_TASK TO COMPLETE:_ Repeat every entry exactly as given.

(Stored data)
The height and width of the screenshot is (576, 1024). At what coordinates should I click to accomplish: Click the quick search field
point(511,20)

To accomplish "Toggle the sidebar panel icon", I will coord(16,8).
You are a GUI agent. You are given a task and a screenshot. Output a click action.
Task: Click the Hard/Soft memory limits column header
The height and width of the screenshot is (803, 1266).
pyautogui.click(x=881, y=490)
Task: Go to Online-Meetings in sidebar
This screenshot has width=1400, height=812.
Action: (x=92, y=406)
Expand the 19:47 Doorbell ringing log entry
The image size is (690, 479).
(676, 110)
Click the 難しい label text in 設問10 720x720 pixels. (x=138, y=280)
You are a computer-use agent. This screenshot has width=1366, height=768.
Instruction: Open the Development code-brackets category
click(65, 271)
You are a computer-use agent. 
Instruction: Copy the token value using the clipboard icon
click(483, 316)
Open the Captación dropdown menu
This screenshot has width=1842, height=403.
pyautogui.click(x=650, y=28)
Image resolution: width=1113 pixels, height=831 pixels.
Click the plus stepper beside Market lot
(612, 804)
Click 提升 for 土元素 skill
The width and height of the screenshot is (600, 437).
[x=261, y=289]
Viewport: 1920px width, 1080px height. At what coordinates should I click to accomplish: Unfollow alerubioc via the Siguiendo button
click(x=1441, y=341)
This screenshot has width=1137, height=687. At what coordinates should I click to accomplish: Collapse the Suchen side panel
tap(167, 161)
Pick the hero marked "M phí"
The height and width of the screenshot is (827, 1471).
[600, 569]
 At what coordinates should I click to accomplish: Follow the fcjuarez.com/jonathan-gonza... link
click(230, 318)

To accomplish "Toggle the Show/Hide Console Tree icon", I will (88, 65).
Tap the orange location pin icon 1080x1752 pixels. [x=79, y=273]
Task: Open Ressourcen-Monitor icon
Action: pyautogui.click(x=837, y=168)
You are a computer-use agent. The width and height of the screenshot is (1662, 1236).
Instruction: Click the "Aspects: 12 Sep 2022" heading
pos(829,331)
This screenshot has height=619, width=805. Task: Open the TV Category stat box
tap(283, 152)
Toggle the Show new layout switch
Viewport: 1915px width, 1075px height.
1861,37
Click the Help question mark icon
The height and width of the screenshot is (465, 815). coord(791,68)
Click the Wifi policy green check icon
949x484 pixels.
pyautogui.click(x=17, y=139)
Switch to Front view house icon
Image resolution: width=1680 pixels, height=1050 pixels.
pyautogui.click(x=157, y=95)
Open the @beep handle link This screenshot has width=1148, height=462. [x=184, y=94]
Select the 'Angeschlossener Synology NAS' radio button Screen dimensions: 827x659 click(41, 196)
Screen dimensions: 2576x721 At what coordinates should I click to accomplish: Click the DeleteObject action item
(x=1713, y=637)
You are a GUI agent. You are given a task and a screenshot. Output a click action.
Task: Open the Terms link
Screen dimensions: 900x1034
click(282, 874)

_ANSWER SECTION:_
The height and width of the screenshot is (576, 1024). At what coordinates should I click to accomplish: Click the quick search field
point(511,20)

To accomplish "Toggle the sidebar panel icon", I will coord(16,8).
You are a GUI agent. You are given a task and a screenshot. Output a click action.
Task: Click the Hard/Soft memory limits column header
The height and width of the screenshot is (803, 1266).
pyautogui.click(x=881, y=490)
Task: Go to Online-Meetings in sidebar
This screenshot has width=1400, height=812.
Action: (x=92, y=406)
Expand the 19:47 Doorbell ringing log entry
The image size is (690, 479).
(676, 110)
Click the 難しい label text in 設問10 720x720 pixels. (x=138, y=280)
You are a computer-use agent. This screenshot has width=1366, height=768.
Instruction: Open the Development code-brackets category
click(65, 271)
You are a computer-use agent. 
Instruction: Copy the token value using the clipboard icon
click(483, 316)
Open the Captación dropdown menu
This screenshot has width=1842, height=403.
pyautogui.click(x=650, y=28)
Image resolution: width=1113 pixels, height=831 pixels.
Click the plus stepper beside Market lot
(612, 804)
Click 提升 for 土元素 skill
The width and height of the screenshot is (600, 437).
[x=261, y=289]
Viewport: 1920px width, 1080px height. At what coordinates should I click to accomplish: Unfollow alerubioc via the Siguiendo button
click(x=1441, y=341)
This screenshot has width=1137, height=687. At what coordinates should I click to accomplish: Collapse the Suchen side panel
tap(167, 161)
Pick the hero marked "M phí"
The height and width of the screenshot is (827, 1471).
[600, 569]
 At what coordinates should I click to accomplish: Follow the fcjuarez.com/jonathan-gonza... link
click(230, 318)

To accomplish "Toggle the Show/Hide Console Tree icon", I will (88, 65).
Tap the orange location pin icon 1080x1752 pixels. [x=79, y=273]
Task: Open Ressourcen-Monitor icon
Action: pyautogui.click(x=837, y=168)
You are a computer-use agent. The width and height of the screenshot is (1662, 1236).
Instruction: Click the "Aspects: 12 Sep 2022" heading
pos(829,331)
This screenshot has height=619, width=805. Task: Open the TV Category stat box
tap(283, 152)
Toggle the Show new layout switch
Viewport: 1915px width, 1075px height.
1861,37
Click the Help question mark icon
The height and width of the screenshot is (465, 815). coord(791,68)
Click the Wifi policy green check icon
949x484 pixels.
pyautogui.click(x=17, y=139)
Switch to Front view house icon
Image resolution: width=1680 pixels, height=1050 pixels.
pyautogui.click(x=157, y=95)
Open the @beep handle link This screenshot has width=1148, height=462. [x=184, y=94]
Select the 'Angeschlossener Synology NAS' radio button Screen dimensions: 827x659 click(41, 196)
Screen dimensions: 2576x721 At what coordinates should I click to accomplish: Click the DeleteObject action item
(x=1713, y=637)
You are a GUI agent. You are given a task and a screenshot. Output a click action.
Task: Open the Terms link
Screen dimensions: 900x1034
click(282, 874)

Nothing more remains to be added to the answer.